Elle le fixa sans ciller, presque avec défi. Mais Harry ne semblait pas vouloir l'affronter et peinait à la regarder droit dans les yeux. Il tenta de faire la conversation en parlant de la vue, mais elle n'y prêta aucune attention. Elle voulait aller jusqu'au bout.

- Je ne savais pas quoi t'offrir, avoua-t-elle.

- Tu n'es pas obligée de me faire un cadeau, lui dit-il d'une voix basse pleine de remords.

- Je ne savais pas ce qui te serait utile, poursuivit Ginny sans noter sa remarque. Rien de trop grand parce que tu ne pourrais pas l'emporter avec toi.

Le regard plus long qu'Harry posa sur elle lui donna du courage. Elle s'avança vers lui, son cœur battant douloureusement dans sa poitrine. Ils étaient très proches à présent, elle pouvait voir les moindres détails de son visage. Peu importe combien il avait pu changer au cours de sa scolarité, elle le trouvait toujours aussi beau.

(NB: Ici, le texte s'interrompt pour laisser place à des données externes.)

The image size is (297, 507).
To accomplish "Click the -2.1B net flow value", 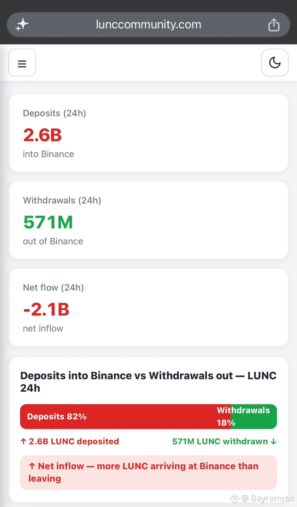I will [x=46, y=309].
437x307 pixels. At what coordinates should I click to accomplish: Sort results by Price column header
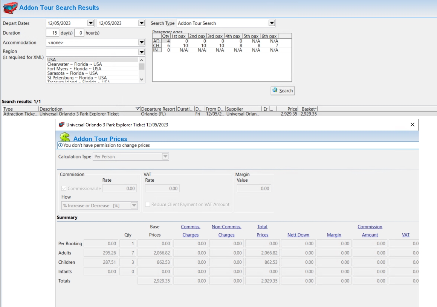292,109
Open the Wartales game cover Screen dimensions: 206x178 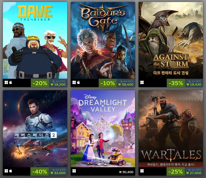pyautogui.click(x=171, y=129)
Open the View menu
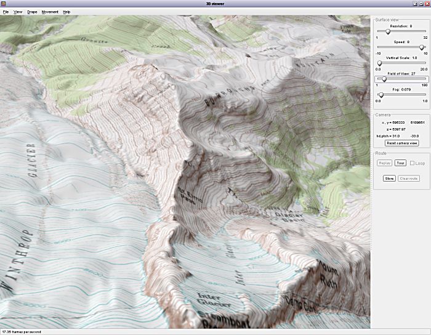 click(18, 12)
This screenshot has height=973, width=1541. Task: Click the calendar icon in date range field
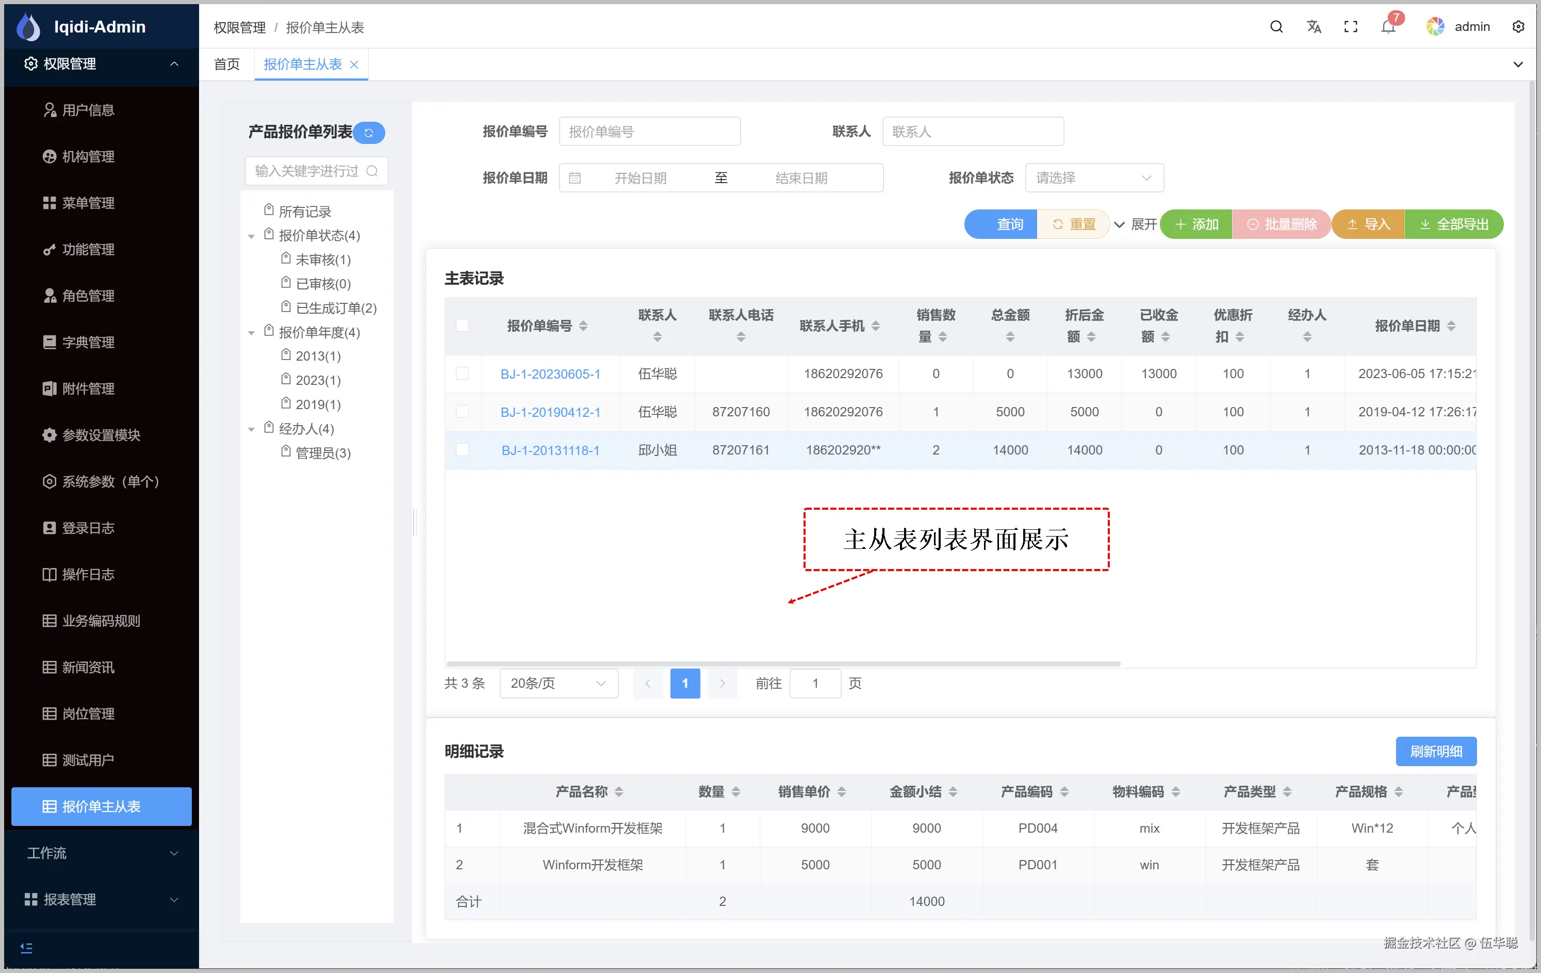[575, 178]
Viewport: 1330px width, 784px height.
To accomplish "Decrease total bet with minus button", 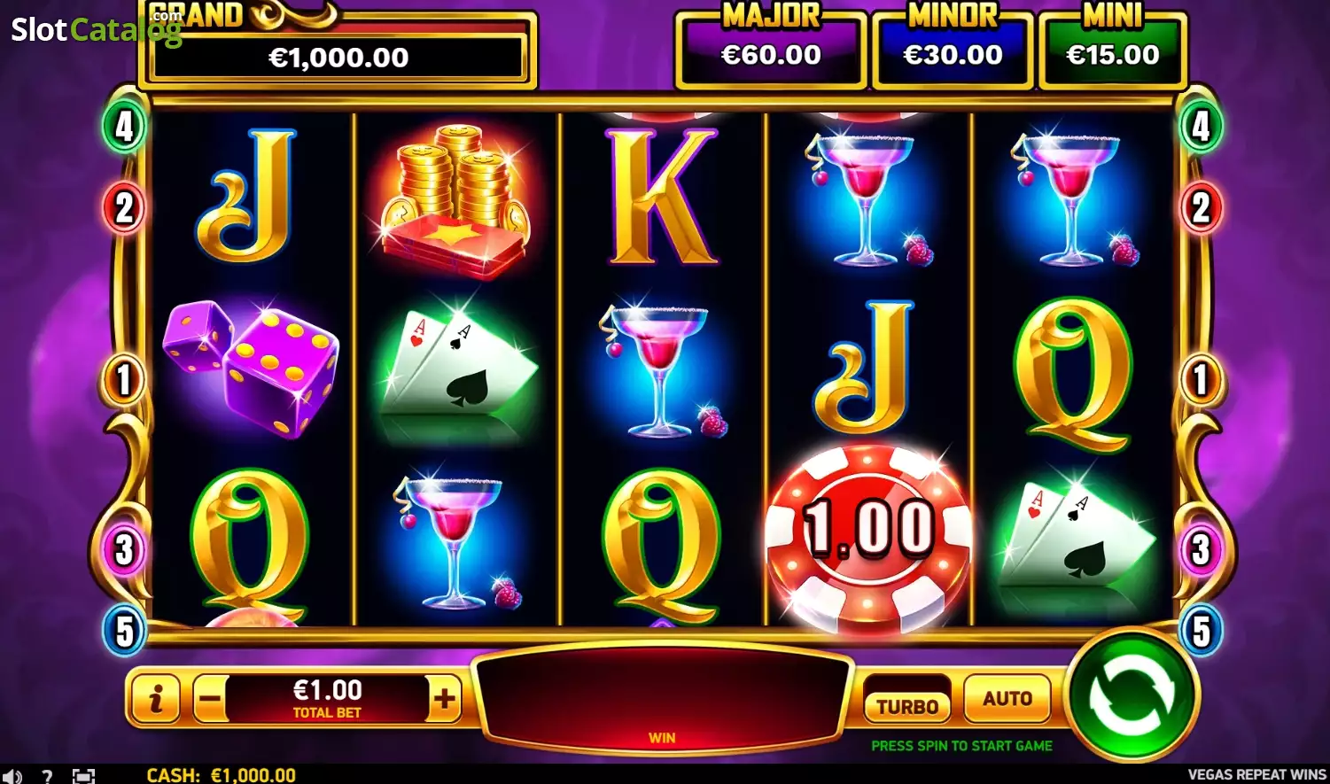I will pos(210,700).
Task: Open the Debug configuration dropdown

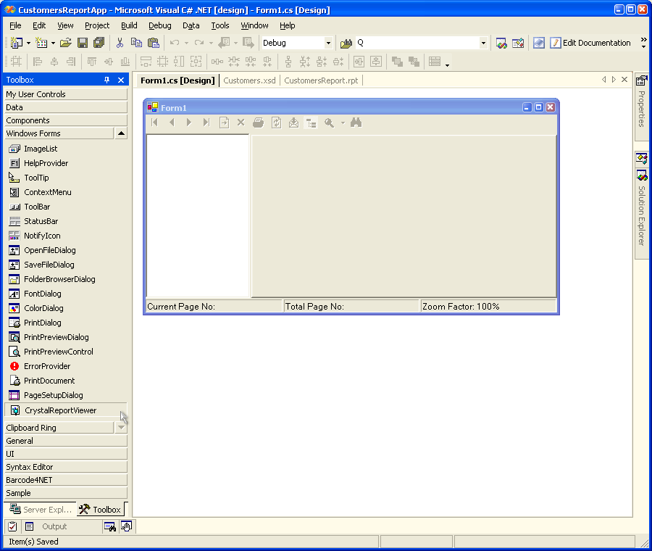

L'air grave qui creusait à présent ses traits reflétait la maturité qu'il avait acquise trop tôt, et produisait un terrible effet chez Ginny oscillant entre désir et admiration.

- J'ai donc eu l'idée de t'offrir quelque chose pour que tu te souviennes de moi, au cas, par exemple, où tu rencontrerais une Vélane pendant que tu seras parti faire je ne sais quoi.

Son cœur tambourinait contre sa poitrine. Elle appréhendait sa réponse.

- Pour être franc, je ne crois pas que j'aurai beaucoup d'occasions d'inviter des filles à dîner, là où je serai, dit-il sans la quitter du regard cette fois.

Le cœur de Ginny se desserra quelque peu. Sentant la chaleur de son corps tout près du sien, elle ferma les yeux quelques secondes avant de murmurer :

- C'est l'espoir que j'avais.

Elle l'embrassa alors avec fougue, espérant ne jamais oublier le goût de ses lèvres, l'odeur de sa peau, la douceur de ses cheveux. Harry lui rendit aussitôt son baiser, la serrant un peu plus contre lui, l'invitant à ne jamais s'arrêter. Ginny se mit à oublier où ils étaient. Elle passa une main fébrile dans ses cheveux décoiffés, tandis qu'il caressait le creux de son dos, elle apprécia chacun de ses gestes et frissonna sous chacune de ses caresses.

Mais Ron détruisit l'instant, ouvrant brusquement la porte de sa chambre, les ramenant violemment à une réalité bien trop froide et sans saveur.

- Oh, dit Ron. Désolé.

- Ron ! s'indigna la voix essoufflée d'Hermione derrière lui.

Il y eut un silence tendu que Ginny brisa en lançant d'une petite voix :

- En tout cas, joyeux anniversaire Harry.

Elle se détourna pour leur donner congé, incapable de supporter plus longtemps la situation, et eut tout juste le temps de voir la mâchoire de Harry se contracter, visiblement furieux contre Ron.

- A tout à l'heure, dit-il dans son dos.

Elle se laissa alors gagner par les larmes, encore secouée de frissons fantômes de leur dernier baiser.